Oh boy, is this unreadable. Please always post computer text with fixed format. Select the computer text part and then hit the </> button in the tool bar of the post editor. Or, alternatively, type first three “backquote” characters on a line, the paste your computer text below it end again thre “backquote” characters on the next line.

I will try to study all you posted, but this part

already shows some directories/files are owned by christopher of group users and others are owned by kathy of group kathy. And there is also the combination christopher with group christopher.
This throws up the question, how is this supposed to be organised in your system? And maybe, sorry for the question, do you know anything about users, groups and file permissions?

What is missing (sorry for not asking the first time), is about the mount point itself. To make it complete repeat the command with one more option

ls -ls /home/data

This has BTW all NOTHING to do with the mounting of a file system on /home/data. Ownership and permissions work always regardless if something is mounted on a mount point or if it is in the same file system.

1 Like

Apart from the above, now knowing that this is about mount point /home/data, I filtered your unreadable mass.

This is all about the ext4 file system that is on /dev/sdb5 and that is mounted on /home/data. This is defined as such in/etc/fstab and thus will be mounted on boot.

That is all fine and OK and has nothing to do with your problem. Your problem is with using different users (and different groups) that own the files and those users have set restrictions on those files to prtoect them from other users. And of course when christoffer does not allow other users to read and/or wrire to a file he owns, kathy will not be able.
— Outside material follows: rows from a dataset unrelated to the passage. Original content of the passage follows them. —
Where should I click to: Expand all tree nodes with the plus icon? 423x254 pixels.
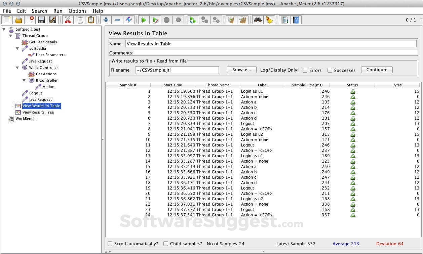106,20
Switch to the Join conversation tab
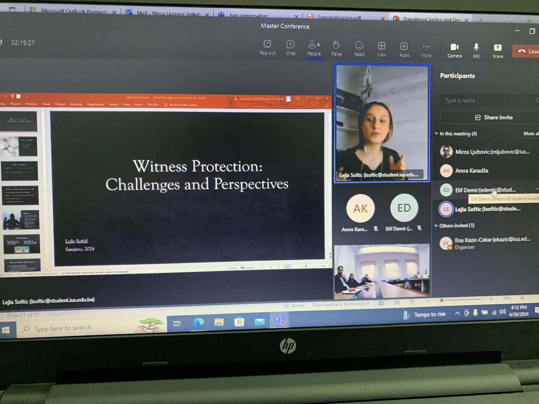Screen dimensions: 539x404 (248, 15)
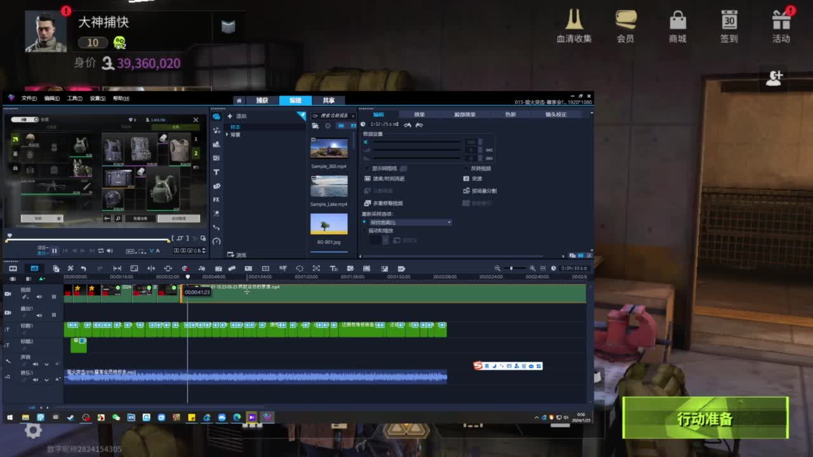The height and width of the screenshot is (457, 813).
Task: Click the 添加 add folder button
Action: click(237, 116)
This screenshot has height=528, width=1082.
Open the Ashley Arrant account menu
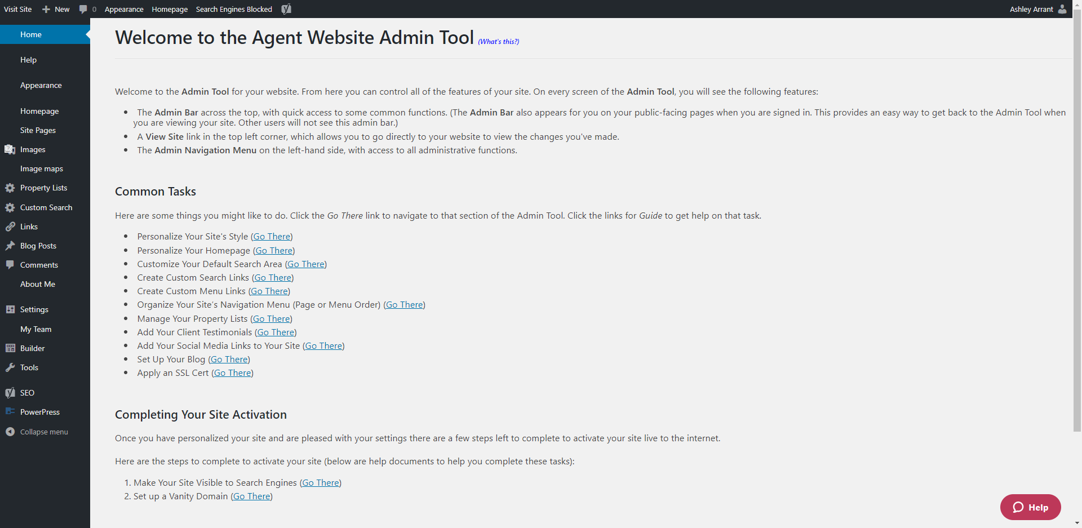click(1031, 9)
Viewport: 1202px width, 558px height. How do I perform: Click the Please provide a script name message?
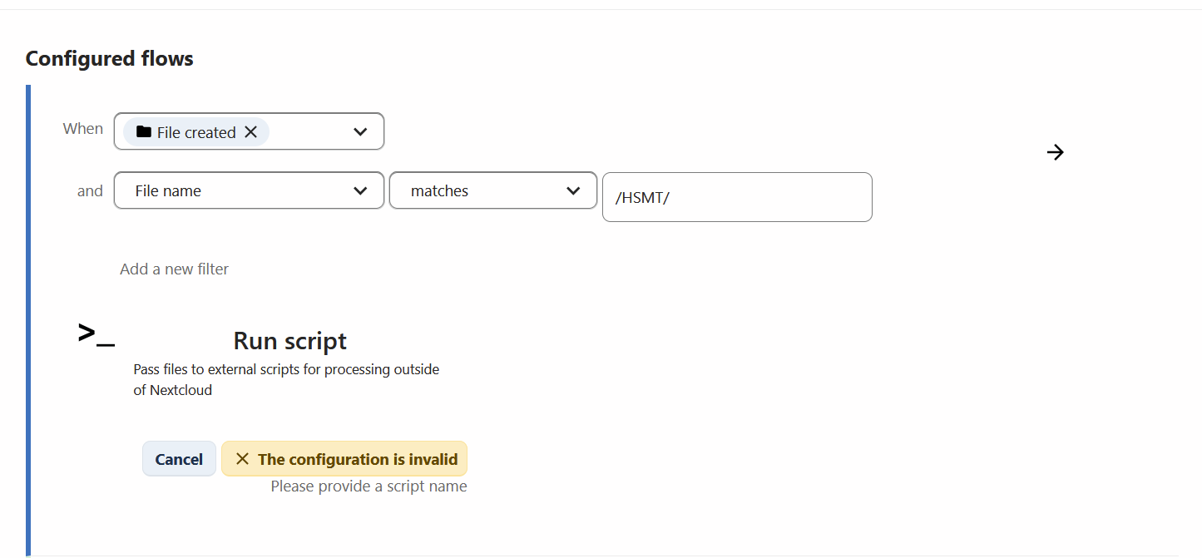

That is the nature of not allowing.

1 Like

Please take note of UNIX¼ users and groups – <https://wiki.archlinux.org/title/Users_and_groups>.

Please be aware of directory ownership and access rights – <https://wiki.archlinux.org/title/File_permissions_and_attributes>
And – <https://linuxhandbook.com/linux-file-permissions/>.
And – <https://www.digitalocean.com/community/tutorials/linux-permissions-basics-and-how-to-use-umask-on-a-vps>

The home folder of a USB drive will always revert to root.
If your files are in the base directory, all will be owned by root.

To circumvent this on a USB you should move all your field to a subdirectory and then set the permissions of that directory to the ones you want.

Include the group members for the specific directory or create a group.

You can use dolphin root in the menu to easily change permissions with a graphical frontend.
But don’t do this to easy for /home !
You can create a shared folder and give the permissions to the others users with a directory you own

/home/USERNAME/SHARE
create a folder for sharing under your name and then set the permissions with a right click as standard user

Sorry, but this is nonsense. It has nothing to do with USB (or any other connection type of the hardware). It has nothing to do with the fact that it is separate file system.

Unix/Linux has ONE directory tree starting at / (called the root).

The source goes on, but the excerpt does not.